To copy the new certificate files to the GovWifi Radius servers you will need to run the Codebuild “sync-certs” job the code for which is found here: https://github.com/alphagov/govwifi-terraform/tree/master/govwifi-sync-certs
The job takes the encrypted certificate files which are currently stored here and copies them to an S3 bucket starting with the prefix “frontend-cert-”. When the Radius ECS tasks start up, they copy the certificate files directly from S3.
To run the sync certs job follow the instructions below:
- Log into the AWS account that contains the Radius servers that you are updating.
- Ensure you are either in the London (eu-west-2) or Ireland (eu-west-1) regions.
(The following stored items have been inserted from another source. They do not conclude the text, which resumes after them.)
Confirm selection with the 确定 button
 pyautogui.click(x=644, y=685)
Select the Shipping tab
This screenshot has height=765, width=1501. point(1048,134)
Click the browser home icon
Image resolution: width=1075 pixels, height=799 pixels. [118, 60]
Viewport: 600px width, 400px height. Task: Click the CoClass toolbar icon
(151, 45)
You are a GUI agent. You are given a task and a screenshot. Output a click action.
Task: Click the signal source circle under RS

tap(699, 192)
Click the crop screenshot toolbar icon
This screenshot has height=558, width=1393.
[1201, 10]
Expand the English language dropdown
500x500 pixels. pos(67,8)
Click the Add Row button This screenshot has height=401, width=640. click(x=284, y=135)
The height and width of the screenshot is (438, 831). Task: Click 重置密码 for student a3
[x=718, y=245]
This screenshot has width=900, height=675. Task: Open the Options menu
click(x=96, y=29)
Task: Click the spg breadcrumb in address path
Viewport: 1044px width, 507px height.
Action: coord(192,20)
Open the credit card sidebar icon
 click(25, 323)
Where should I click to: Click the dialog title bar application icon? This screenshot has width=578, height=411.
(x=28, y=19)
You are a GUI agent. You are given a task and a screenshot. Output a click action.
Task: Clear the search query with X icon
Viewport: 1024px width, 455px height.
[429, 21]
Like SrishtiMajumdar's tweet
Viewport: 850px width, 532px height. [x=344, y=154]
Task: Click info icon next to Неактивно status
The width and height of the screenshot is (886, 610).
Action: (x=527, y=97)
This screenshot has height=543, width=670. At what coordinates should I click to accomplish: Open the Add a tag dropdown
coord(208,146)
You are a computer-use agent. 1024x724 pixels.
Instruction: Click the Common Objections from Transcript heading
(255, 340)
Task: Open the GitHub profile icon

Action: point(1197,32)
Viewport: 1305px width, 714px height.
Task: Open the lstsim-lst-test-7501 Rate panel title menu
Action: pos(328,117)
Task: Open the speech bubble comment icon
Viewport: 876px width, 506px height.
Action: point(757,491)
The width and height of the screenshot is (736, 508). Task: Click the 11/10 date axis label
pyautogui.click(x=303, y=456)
- Click this link to take you to the “Codebuild” section.
- Search for the term “sync-certs” under “Build projects” and select the “govwifi-codebuild-sync-certs” project.
- Click the “Start Build” button.
- Wait for the job to finish running.
- After it succeeds, restart the Radius severs in that region so they can pick up the newly uploaded certificate.
- Run the smoke-tests (full instructions on how to do this can be found here )
- Repeat this process in the other region, if you wish to release the new certificates there.
A separate sync-cert job exists for our two GovWifi regions (eu-west-1 and eu-west-2). This allows us to test the effects of a certificate change in one region only, and is very useful for network administrations when they are testing their configurations.
Update the product pages
When the rotation is done, we need to update the following things.
The product pages mention the certificate GovWifi uses in text and screenshots.
You can find and update this content in the product pages repo on Github.
Update the email template
When new end users sign up, they receive an email. The email includes certificate details like the issuer and thumbprint.
You can find and update the template in Notify.